How to evaluate whether you have outgrown docs as code
Answer these five questions honestly. If three or more answers are yes, your team has likely outgrown a docs-as-code workflow.
- Do you copy-paste the same content into multiple files? If yes, you need content reuse.
- Do non-engineers avoid contributing to documentation? If yes, your toolchain is creating a bottleneck.
- Do you maintain separate files for different audiences? If yes, you need conditional publishing.
- Do you manually update version numbers or product names across files? If yes, you need variables.
- Do you spend more time maintaining your toolchain than writing content? If yes, your documentation infrastructure has become a project of its own.
None of these are judgments about your team's skill. They are symptoms of a toolchain that was designed for a different scale. If the list sounds familiar, here is why I built a tool to address them.
FAQ
Is docs as code the same as docs-like-code?
The two terms are used interchangeably. "Docs-like-code" was popularized by Anne Gentle's book of the same name and emphasizes treating documentation with code-like rigor. "Docs as code" is the more common phrasing in the Write the Docs community. Both refer to the same workflow: plain text, version control, automated publishing.
Can I keep my Git history if I move to a CCMS?
It depends on the system. Some CCMS platforms offer Git sync, which means your content is stored in a visual editor but changes are committed to a Git repository in the background. This preserves your change history and lets developers continue working in their preferred tools while writers use a visual editor. Not all CCMS platforms offer this, so check before committing to a migration.
How long does it take to migrate from docs as code to a CCMS?
For a documentation set of 50 to 200 topics, expect two to four weeks. The bulk of the time goes to restructuring content for reuse (identifying shared blocks, creating components, setting up conditions) rather than the technical import itself. Most CCMS platforms can import Markdown directly.
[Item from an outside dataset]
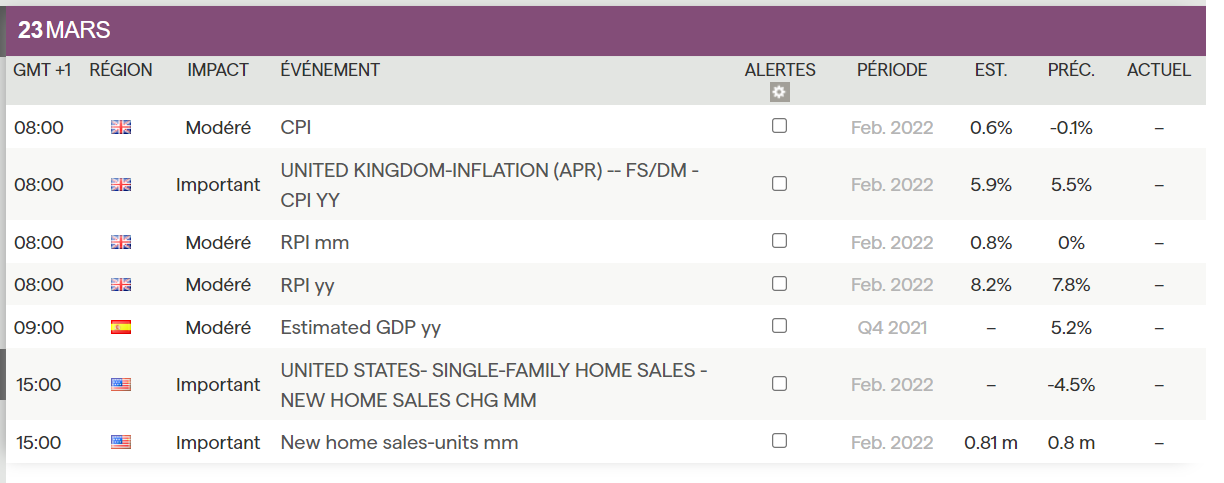This screenshot has height=483, width=1224.
Task: Check alert box for Estimated GDP yy
Action: point(780,326)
If you are migrating from MadCap Flare specifically, see the step-by-step migration guide.
What is the difference between a CCMS and a help authoring tool?
A help authoring tool (HAT) like MadCap Flare or RoboHelp produces documentation output from a desktop application. A CCMS adds component-level reuse, multi-author workflows, and publish-time assembly. Think of a HAT as a powerful word processor for documentation. A CCMS is a content management system where the unit of content is a reusable component, not a page.
Does structured authoring require XML?
No. Structured authoring originated with SGML and DITA XML, but modern CCMS platforms use block editors that store content as structured data without exposing XML to writers. The underlying principles (reusable components, semantic structure, conditional publishing) do not depend on any particular markup language.